• _WHAT NEEDS TO BE DONE_: Decide whether each statement agrees with the chapter summary on SNP profiling: (a) The SNaPshot assay is a primer extension technique. (b) Array-based detection methods are presented as suited to small numbers of SNP markers. (c) Forensic phenotyping analyzes SNPs in genes such as MC1R and P to predict traits like hair and eye color. Answer yes or no for each, quoting the words from the summary that settle it.

• _PASSAGE_:
- - - -

Chapter 22: Single Nucleotide Polymorphism Profiling

The foundation of SNP analysis in forensic science developed through historical methodologies such as allele-specific oligonucleotide hybridization assays targeting the HLA-DQA1 locus, including commercially available systems like the DQα AmpliType and Polymarker kits that established early protocols for genetic profiling. Contemporary forensic applications have evolved to incorporate autosomal SNPs for human identification purposes, enabling investigators to distinguish individuals with increasing precision. A significant advancement involves ancestry informative markers, which function to estimate the biogeographical origin of individuals based on allele frequency patterns specific to different populations, providing investigative leads regarding geographic ancestry. An emerging and powerful application involves forensic phenotyping, wherein SNPs associated with specific genes such as MC1R and P are analyzed to make predictive inferences about observable physical traits including hair color, eye color, and other externally visible characteristics that may help generate investigative leads. The chapter details multiple SNP detection methodologies, with particular emphasis on the SNaPshot assay, a primer extension technique that allows simultaneous genotyping of multiple loci. Additionally, array-based detection methods are discussed as scalable approaches to analyzing large numbers of SNP markers simultaneously. Modern advances in Next-Generation Sequencing technologies form a substantial focus, encompassing the complete workflow from DNA sample preparation through sequencing library construction, including the preparation of fragment libraries and incorporation of index tags for sample multiplexing. The chapter addresses the specialized sequencing chemistry platforms used in NGS and emphasizes the importance of achieving adequate coverage depths necessary to ensure the reliability and reproducibility of forensic SNP data across casework samples and reference populations.

- - - -

• _PROVIDED RECORDS_:
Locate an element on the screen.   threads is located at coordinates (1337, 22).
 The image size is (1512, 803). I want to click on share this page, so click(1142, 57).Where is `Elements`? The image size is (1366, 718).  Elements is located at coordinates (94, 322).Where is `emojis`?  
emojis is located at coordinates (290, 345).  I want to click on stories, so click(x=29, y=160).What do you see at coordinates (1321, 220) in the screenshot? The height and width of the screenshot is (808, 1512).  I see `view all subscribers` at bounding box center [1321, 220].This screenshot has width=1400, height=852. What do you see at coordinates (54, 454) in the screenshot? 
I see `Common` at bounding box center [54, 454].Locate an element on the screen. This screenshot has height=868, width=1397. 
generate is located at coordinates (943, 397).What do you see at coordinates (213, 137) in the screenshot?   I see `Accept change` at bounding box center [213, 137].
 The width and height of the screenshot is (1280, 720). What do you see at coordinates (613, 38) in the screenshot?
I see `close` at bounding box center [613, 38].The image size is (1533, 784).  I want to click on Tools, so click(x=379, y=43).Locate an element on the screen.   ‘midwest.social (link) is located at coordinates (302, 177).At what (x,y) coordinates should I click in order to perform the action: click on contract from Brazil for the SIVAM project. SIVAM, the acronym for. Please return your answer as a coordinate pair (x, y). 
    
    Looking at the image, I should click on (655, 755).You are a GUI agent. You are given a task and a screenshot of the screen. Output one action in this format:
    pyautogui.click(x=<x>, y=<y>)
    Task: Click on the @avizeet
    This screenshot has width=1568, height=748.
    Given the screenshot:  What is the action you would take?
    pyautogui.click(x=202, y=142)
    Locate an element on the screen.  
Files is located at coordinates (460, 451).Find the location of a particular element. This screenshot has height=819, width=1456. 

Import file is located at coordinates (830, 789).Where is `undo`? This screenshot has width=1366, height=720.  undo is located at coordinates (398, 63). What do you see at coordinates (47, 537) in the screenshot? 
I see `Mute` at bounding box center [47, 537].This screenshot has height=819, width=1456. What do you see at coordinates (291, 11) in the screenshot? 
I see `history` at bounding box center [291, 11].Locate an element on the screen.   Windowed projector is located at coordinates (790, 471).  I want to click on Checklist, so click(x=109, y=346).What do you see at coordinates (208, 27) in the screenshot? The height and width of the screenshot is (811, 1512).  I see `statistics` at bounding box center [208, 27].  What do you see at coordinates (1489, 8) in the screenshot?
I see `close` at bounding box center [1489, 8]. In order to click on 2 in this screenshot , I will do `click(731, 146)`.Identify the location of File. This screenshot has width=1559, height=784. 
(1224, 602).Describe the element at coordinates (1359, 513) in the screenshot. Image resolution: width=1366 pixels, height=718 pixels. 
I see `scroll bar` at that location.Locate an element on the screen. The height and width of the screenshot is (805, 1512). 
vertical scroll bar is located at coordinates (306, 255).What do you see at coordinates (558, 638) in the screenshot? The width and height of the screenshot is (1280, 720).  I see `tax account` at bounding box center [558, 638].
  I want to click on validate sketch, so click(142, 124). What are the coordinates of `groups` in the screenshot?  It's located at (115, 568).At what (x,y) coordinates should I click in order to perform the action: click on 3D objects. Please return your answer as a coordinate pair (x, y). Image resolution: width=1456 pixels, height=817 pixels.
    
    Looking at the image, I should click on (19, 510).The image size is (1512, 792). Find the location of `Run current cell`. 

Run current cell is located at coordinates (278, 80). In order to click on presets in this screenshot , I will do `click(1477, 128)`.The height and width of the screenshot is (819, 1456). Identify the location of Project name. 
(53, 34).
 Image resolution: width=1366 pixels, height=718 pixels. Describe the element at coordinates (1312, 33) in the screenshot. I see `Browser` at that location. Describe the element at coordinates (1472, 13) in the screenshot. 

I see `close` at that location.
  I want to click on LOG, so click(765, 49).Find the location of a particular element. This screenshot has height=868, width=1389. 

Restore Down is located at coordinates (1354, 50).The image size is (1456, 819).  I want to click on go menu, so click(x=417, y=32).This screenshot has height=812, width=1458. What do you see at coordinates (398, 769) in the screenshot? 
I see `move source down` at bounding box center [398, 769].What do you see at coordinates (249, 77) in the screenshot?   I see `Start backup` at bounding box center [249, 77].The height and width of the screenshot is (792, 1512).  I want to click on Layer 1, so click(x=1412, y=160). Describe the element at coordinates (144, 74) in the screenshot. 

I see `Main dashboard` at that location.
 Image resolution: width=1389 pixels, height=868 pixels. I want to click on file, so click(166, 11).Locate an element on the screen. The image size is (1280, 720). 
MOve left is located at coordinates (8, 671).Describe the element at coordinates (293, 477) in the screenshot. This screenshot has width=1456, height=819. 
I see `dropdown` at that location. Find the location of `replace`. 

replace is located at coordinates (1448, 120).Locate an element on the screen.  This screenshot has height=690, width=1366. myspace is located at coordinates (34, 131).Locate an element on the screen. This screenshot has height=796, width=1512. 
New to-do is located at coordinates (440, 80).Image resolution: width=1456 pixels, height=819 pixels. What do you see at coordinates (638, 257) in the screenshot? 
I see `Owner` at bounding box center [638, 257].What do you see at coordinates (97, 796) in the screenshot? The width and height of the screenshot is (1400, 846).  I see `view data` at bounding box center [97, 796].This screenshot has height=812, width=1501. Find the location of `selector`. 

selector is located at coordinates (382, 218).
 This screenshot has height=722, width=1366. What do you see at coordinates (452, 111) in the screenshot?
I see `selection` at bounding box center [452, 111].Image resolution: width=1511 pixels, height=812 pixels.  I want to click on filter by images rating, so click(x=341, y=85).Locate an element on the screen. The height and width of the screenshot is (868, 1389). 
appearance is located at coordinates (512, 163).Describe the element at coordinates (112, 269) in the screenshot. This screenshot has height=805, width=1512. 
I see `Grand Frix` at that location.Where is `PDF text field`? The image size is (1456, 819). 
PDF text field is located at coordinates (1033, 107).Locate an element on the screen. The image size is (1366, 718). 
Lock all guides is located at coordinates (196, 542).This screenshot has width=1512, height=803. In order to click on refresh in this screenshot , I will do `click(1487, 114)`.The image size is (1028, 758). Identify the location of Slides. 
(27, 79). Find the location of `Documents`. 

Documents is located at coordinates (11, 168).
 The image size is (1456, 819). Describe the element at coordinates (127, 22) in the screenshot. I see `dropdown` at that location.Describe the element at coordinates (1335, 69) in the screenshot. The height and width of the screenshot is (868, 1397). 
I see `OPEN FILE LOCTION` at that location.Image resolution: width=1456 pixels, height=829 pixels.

- - - -

• _RESPONSE BOX_:
(a) Yes: "the SNaPshot assay, a primer extension technique that allows simultaneous genotyping of multiple loci"
(b) No: "array-based detection methods are discussed as scalable approaches to analyzing large numbers of SNP markers simultaneously"
(c) Yes: "SNPs associated with specific genes such as MC1R and P are analyzed to make predictive inferences about observable physical traits including hair color, eye color"